Delusions of Gender: How Our Minds, Society, and Neurosexism Create Difference is a 2010 book by Cordelia Fine, written to debunk the idea that men and women are hardwired with different interests. The author criticizes claimed evidence of the existence of innate biological differences between men and women's minds as being faulty and exaggerated, and while taking a position of agnosticism with respect to inherent differences relating to interest/skill in 'understanding the world' versus 'understanding people', reviews literature demonstrating how cultural and societal beliefs contribute to sex differences.


In the first part of the book, "'Half Changed World', Half Changed Minds", Fine argues that social and environmental factors strongly influence the mind, challenging a 'biology as fallback' view that, since society is equal now for the sexes, persistent inequalities must be due to biology. She also discusses the history and impact of gender stereotypes and the ways that science has been used to justify sexism.

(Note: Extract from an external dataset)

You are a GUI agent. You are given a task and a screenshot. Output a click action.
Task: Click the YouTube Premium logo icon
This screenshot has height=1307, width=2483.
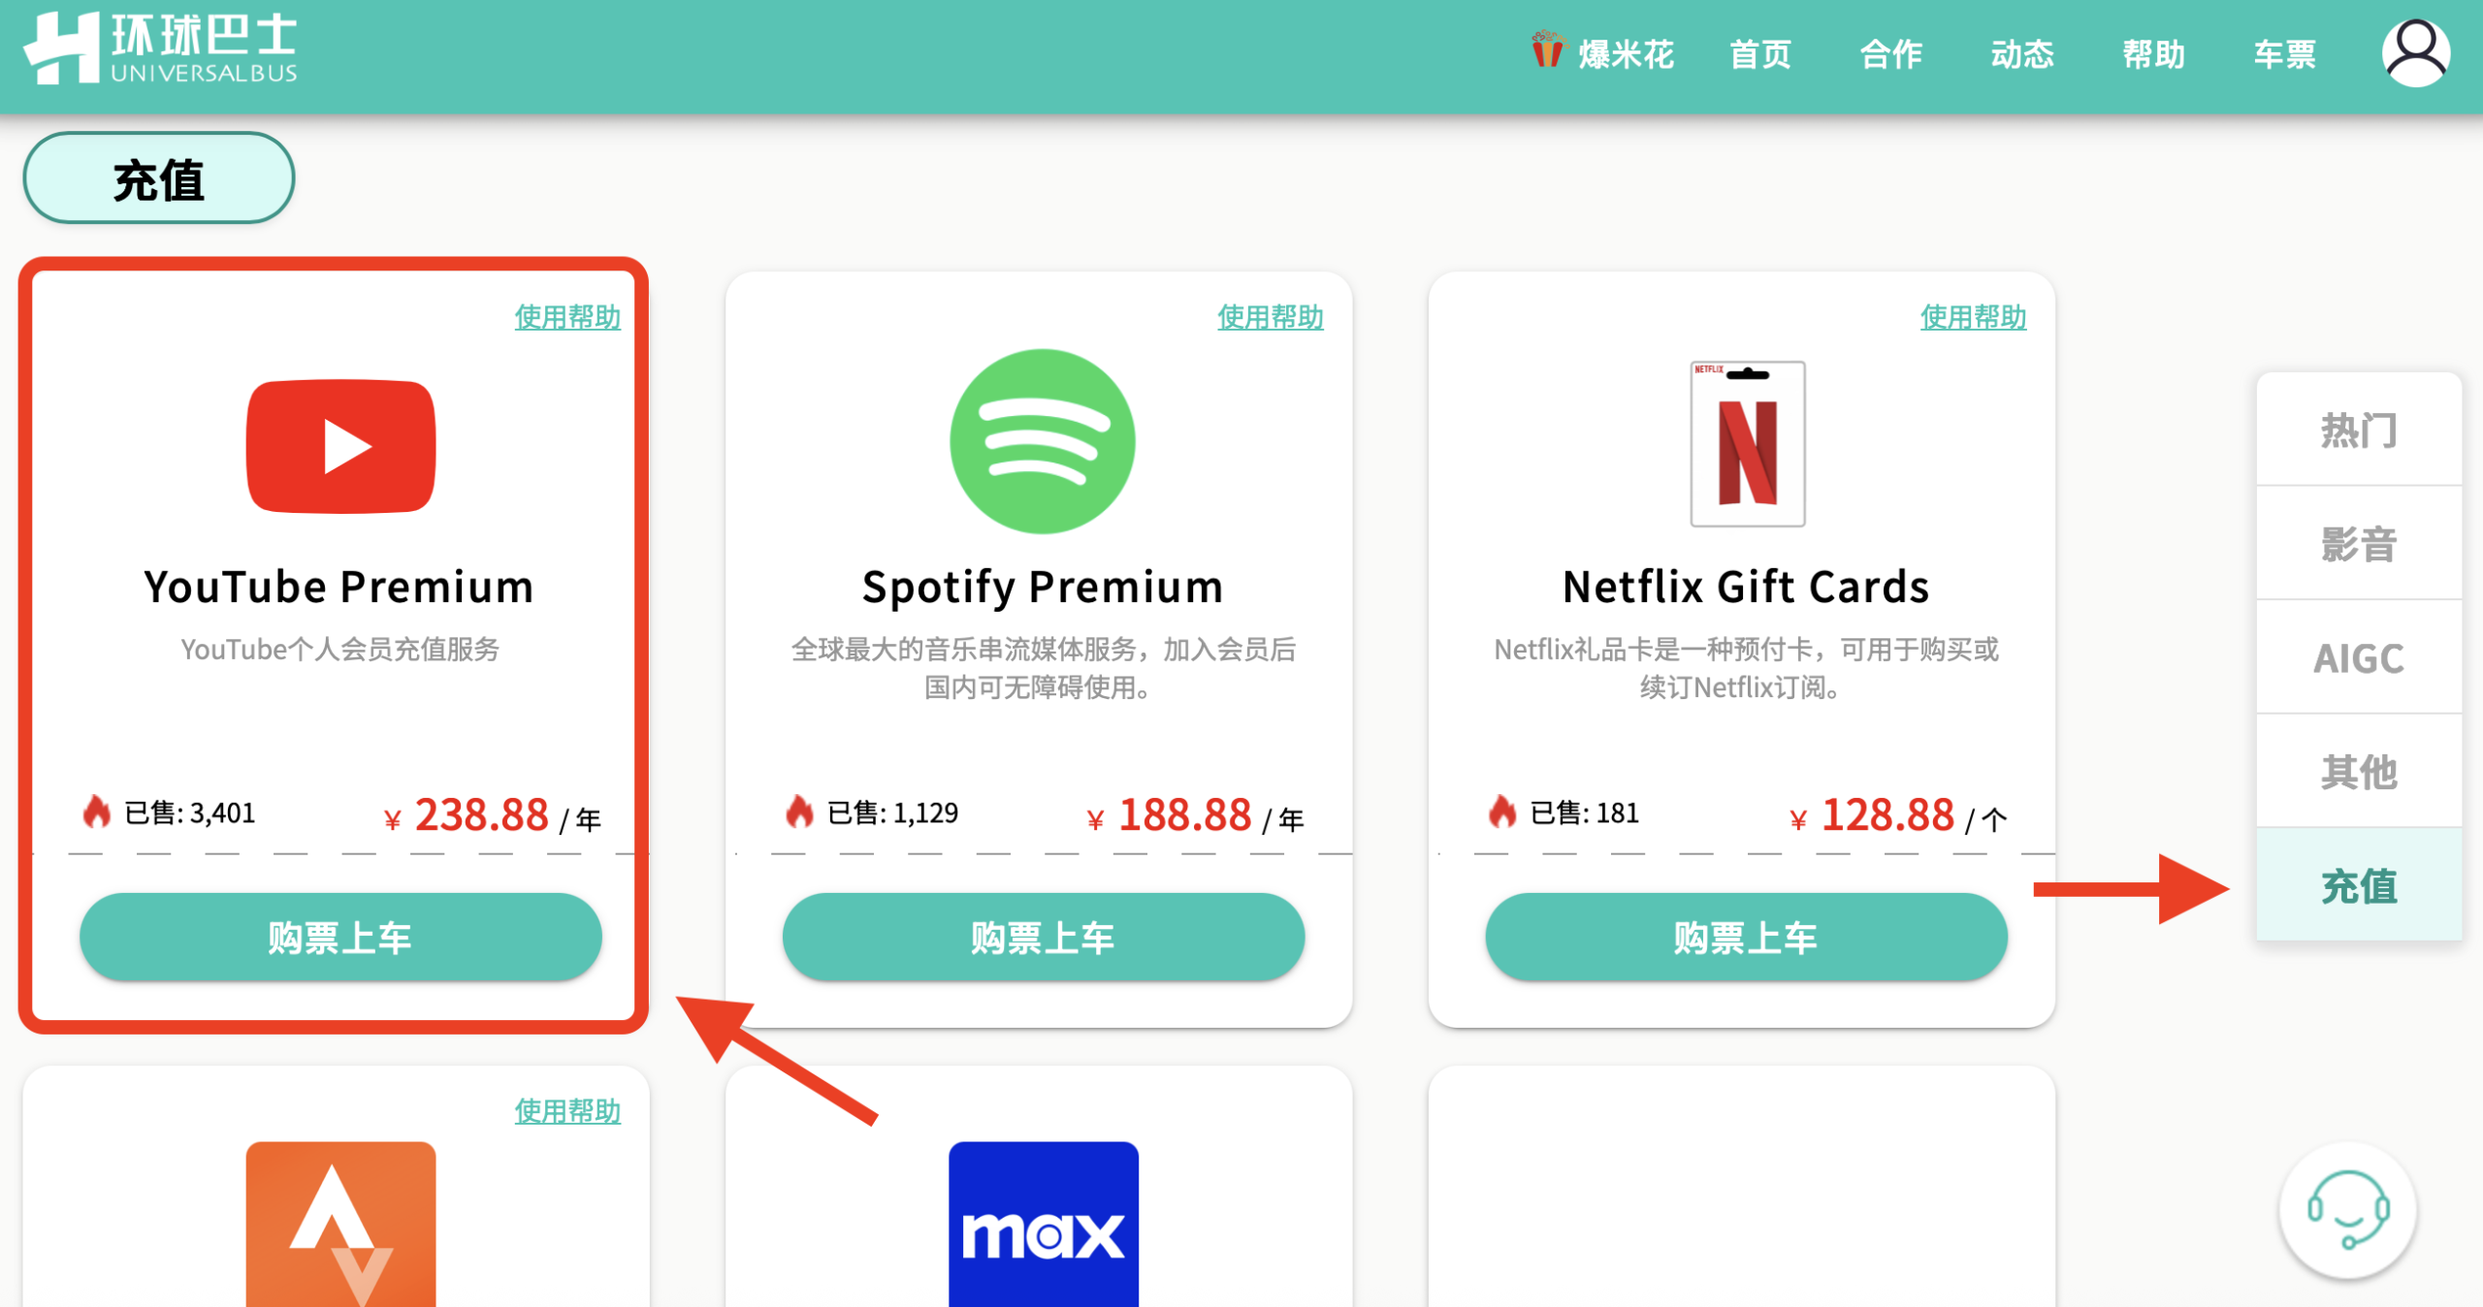click(340, 446)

In the second part of the book, "Neurosexism", Fine criticizes the current available arguments and studies supporting sex differences in the mind, focusing on methodological weaknesses and implicit assumptions. Within neuroscientific investigations, these include small samples that give rise to unreliable, spurious results, and poorly justified 'reverse inferences' (claims of stereotype-consistent psychological differences between the sexes on the basis of brain differences). Fine also demonstrates how already weak neuroscientific conclusions are then grossly overblown by popular writers. Fine also discusses non-neuroimaging evidence cited as support for innate differences between the sexes. For example, she explains weaknesses in the work done by a student of Simon Baron-Cohen that has been widely cited (by the Gurian Institute, by Leonard Sax, by Peter Lawrence, and by Baron-Cohen himself): one-and-a-half-day-old babies were tested for preference in sequence rather than being given a choice; were tested in different viewing positions, some horizontal on their backs and some held in a parent's lap, which could affect their perception; inadequate efforts were made to ensure the sex of the subject was unknown to the tester at the time of the test; the authors assume, without justification, that newborn looking preferences are a reliable 'flag' for later social skills that are the product of a long and complex developmental process.[1]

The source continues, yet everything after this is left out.